Dr. Freisens is the author and coauthor of several manuscripts published in peer-reviewed journals covering topics related to Gaucher disease and has supported the establishment of international scientific platforms for rare disease experts, including the Gaucher Leadership Forum.

Dr. Freisens completed her medical training at the Medical University in Belgrade and holds ophthalmology specialization from the Moscow Medical University.

Enrico offers extensive expertise in launching and sustaining the growth of therapies in the rare and specialty care disease spaces. As a member of several biotech/RD and orphan drugs associations, Enrico is invested in serving the rare disease community in every way he can.

Diego was the clinical lead with Chiesi Group in the registration of the first stem cell therapy in the EU and led the cross-company team (with uniQure BV) in treating the first patient with commercial gene therapy. Diego was also a serving chairperson of the Therapies Scientific Committee of IRDiRC (International Rare Diseases Research Consortium) and is currently serving as board member of the European Confederation of Pharmaceutical Entrepreneurs (EUCOPE) and of the RE(ACT) Discovery Institute Industry Advisory Board.

Before joining Chiesi Global Rare Disease, John was the ApoPharma Director of Commercial Operations for the Americas. John worked for Daiichi Sankyo for 19 years, where he served as the National Director of Oncology and launched Zelboraf^® (vemurafenib). In this role, he also served as a member of the pexidartinib and tivantinib global new product teams. In 1996, John was selected as a “charter member” to launch Camptosar^® (irinotecan) and led commercial teams through multiple mergers and acquisitions.

Prior to joining Chiesi GRD, Larry served as the VP, Global Launch Lead for Rhythm Pharmaceuticals, where he was responsible for leading the launch strategy and developing solutions for physicians, including the creation of a global genetic testing program.  Larry also held leadership roles at Shire, where he led the prelaunch global commercial planning in the disease areas of eosinophilic esophagitis and hereditary angioedema.

Prior to moving into rare diseases, Larry worked at GSK and Merck and held a series of roles of increasing responsibility.  In his last role at GSK, he was the Senior Director of the Pediatric Vaccine Commercial Strategy Team and was responsible for delivering gross annual revenue of greater than $1B.

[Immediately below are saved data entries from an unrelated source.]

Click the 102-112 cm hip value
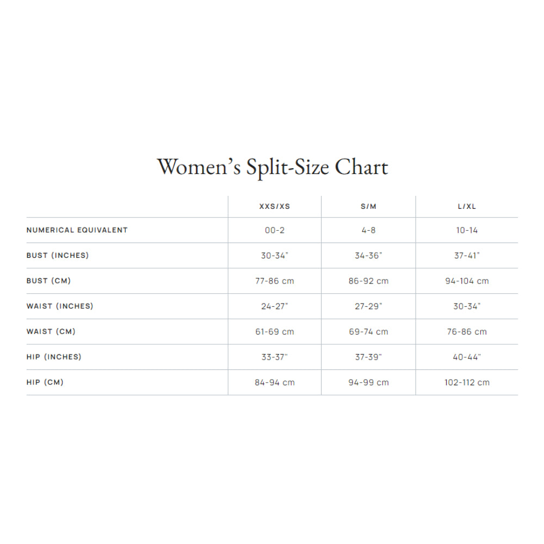Screen dimensions: 544x544 tap(467, 382)
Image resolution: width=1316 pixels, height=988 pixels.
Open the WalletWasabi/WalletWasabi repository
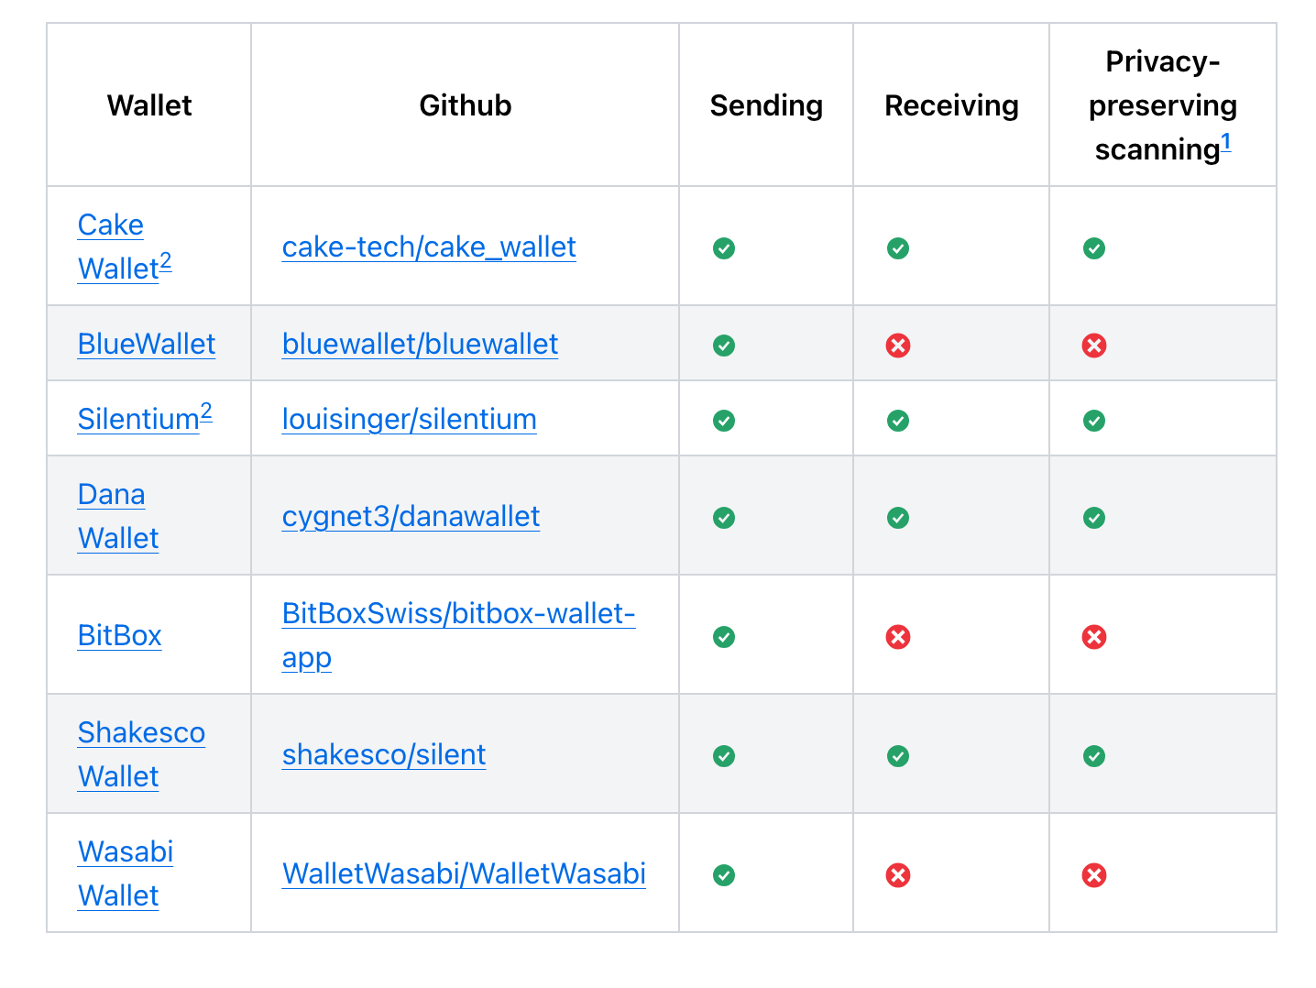click(x=464, y=873)
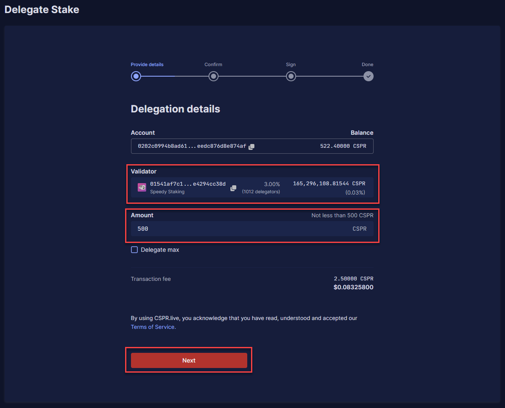
Task: Copy the validator public key icon
Action: click(233, 188)
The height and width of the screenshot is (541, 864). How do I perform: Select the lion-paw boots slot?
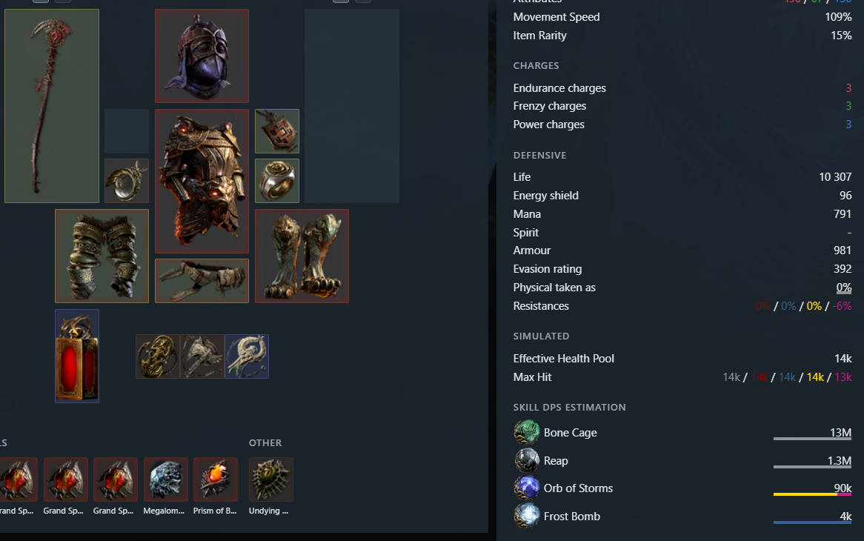pyautogui.click(x=302, y=256)
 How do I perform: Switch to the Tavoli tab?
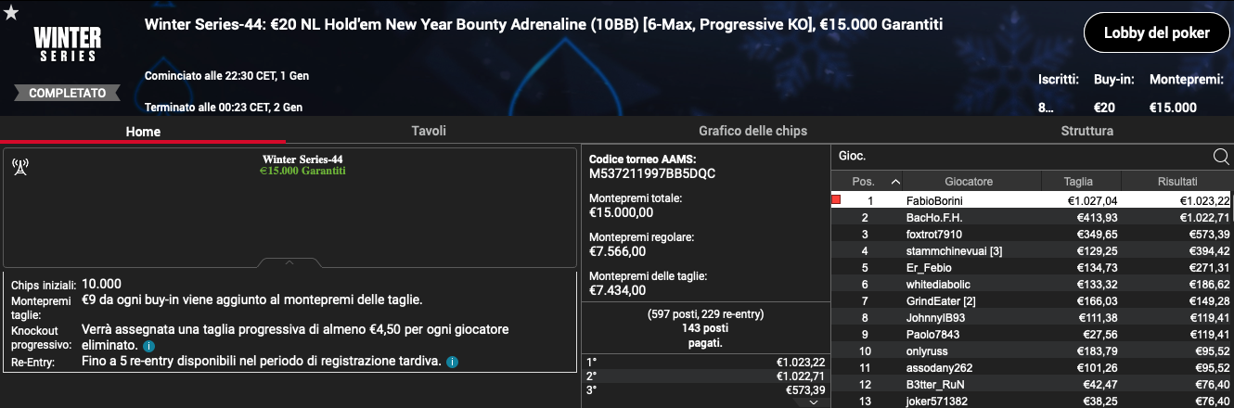pyautogui.click(x=429, y=131)
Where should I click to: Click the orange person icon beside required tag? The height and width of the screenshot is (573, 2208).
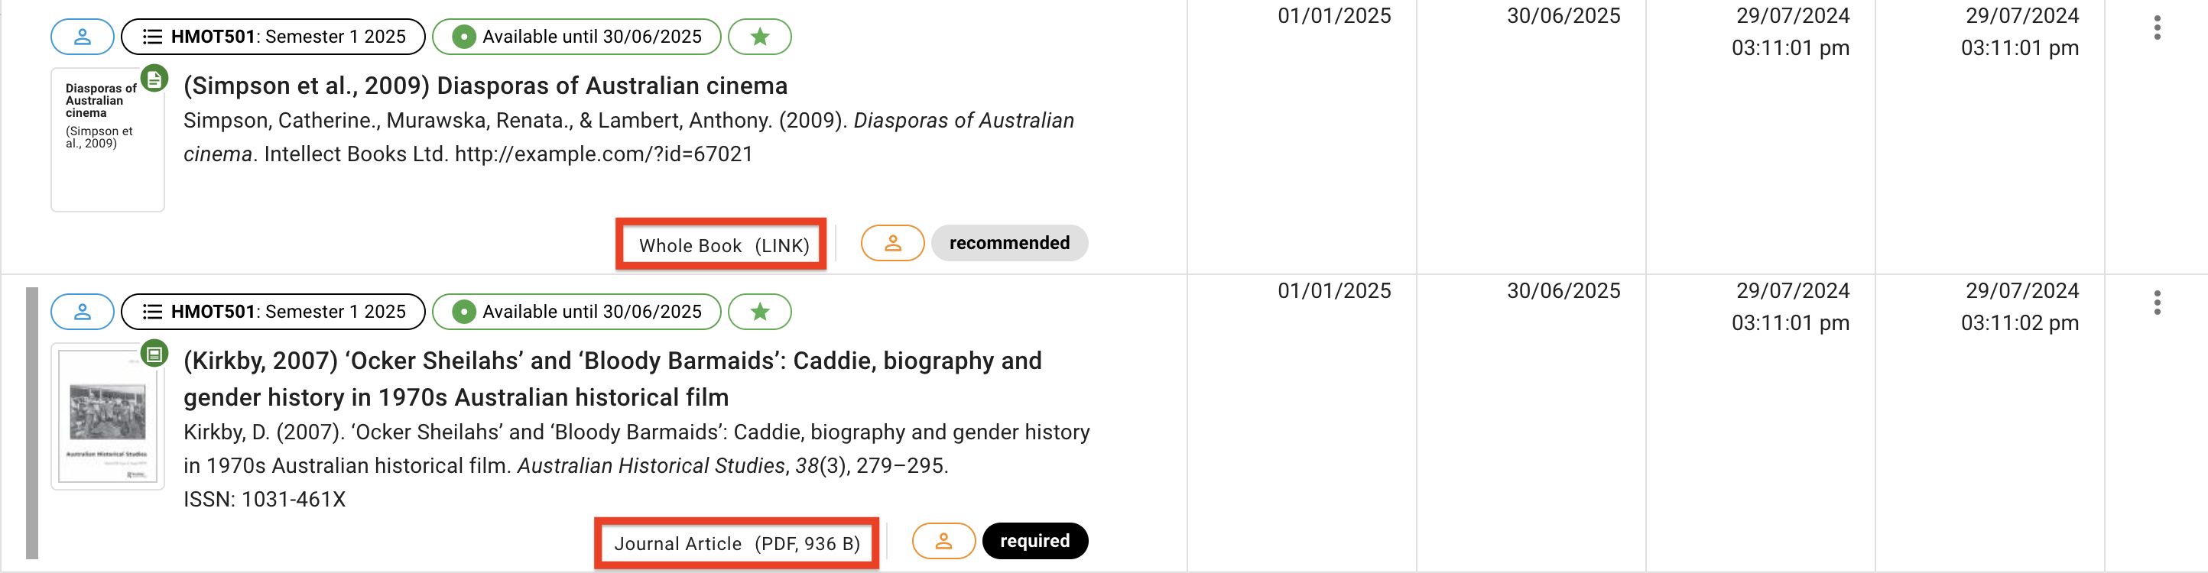pyautogui.click(x=943, y=540)

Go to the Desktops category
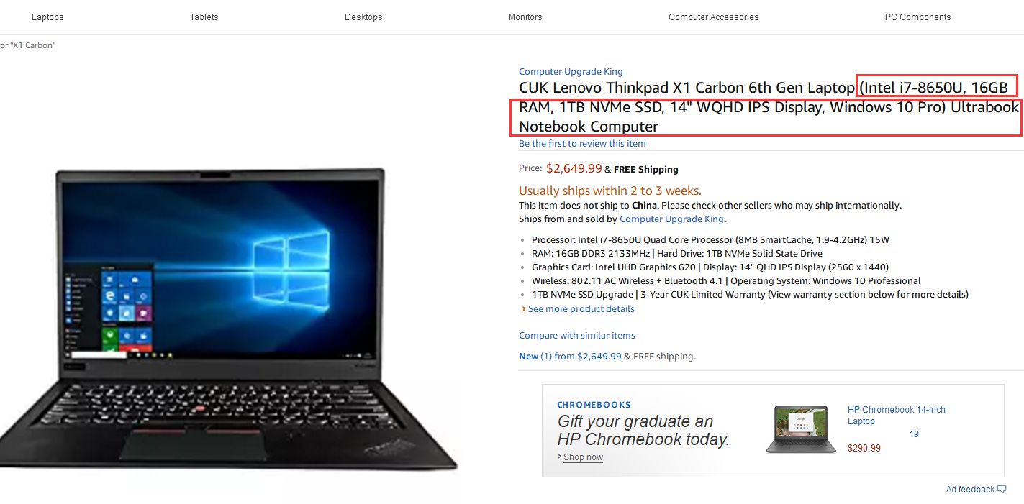click(363, 17)

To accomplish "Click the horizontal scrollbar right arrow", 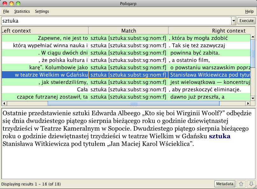I will pyautogui.click(x=248, y=103).
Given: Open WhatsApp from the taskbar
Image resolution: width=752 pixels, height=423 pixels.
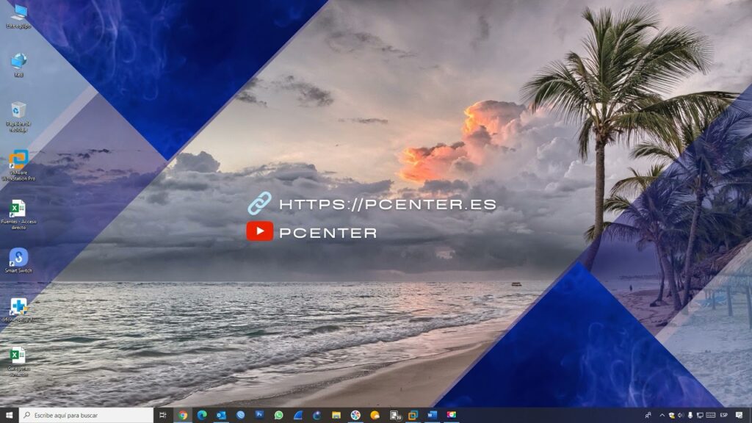Looking at the screenshot, I should [278, 415].
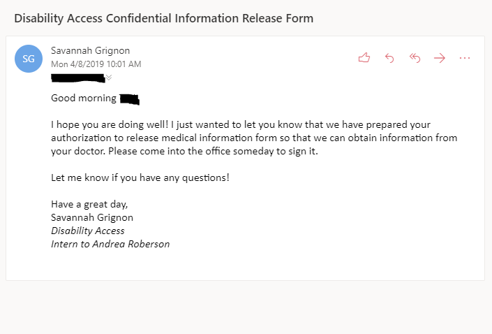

Stuart has over 20 years of global advocacy experience, including roles as Global Director of Public Affairs & Patient Advocacy for rare blood disorders at Sanofi Genzyme and leading Global Patient Advocacy for Bioverativ Therapeutics’ precommercial rare disease pipeline.

In addition, Stuart is the Cofounder and Director of the Sanfilippo Research Foundation—a nonprofit dedicated to research—in Sanfilippo Syndrome/MPS III, an ultra-rare inherited lysosomal storage disorder that affected his son Benjamin.

Stuart is no stranger to the personal impact rare diseases can have on individuals and their loved ones. That is why he also serves on advisory boards and is an active member of numerous NGO, industry, and governmental rare disease groups and associations.

During his most recent tenure at ApoPharma, Fernando provided consultation on all medical issues including clinical trial strategy decisions for both pre-market and post-market studies in alignment with corporate policies and regulatory requirements.

Fernando received the 2017 Humanitarian of the Year Award from Cooley’s Anemia Foundation and the 2018 United Kingdom Thalassaemia Society Award for his work on the development of a treatment of iron overload in patients with thalassemia.

Prior to his experience in GRD, Davide worked for nearly five years in the International Market Development Division of Chiesi, in which he supported area managers and business operation in evaluations, forecasts, analysis, and plans. Davide also brings five years of experience in the FMCG sector, where he worked as a business analyst for Soremartec (Ferrero Group), working on the evaluation of new products under development and their acceptability and forecasted performance at the global level.

During her tenure as Finance Business Partner at Sanofi-Genzyme Italy & Malta, Gaia supported the leadership team in managing financing and operations including several product launches within rare and specialty care diseases.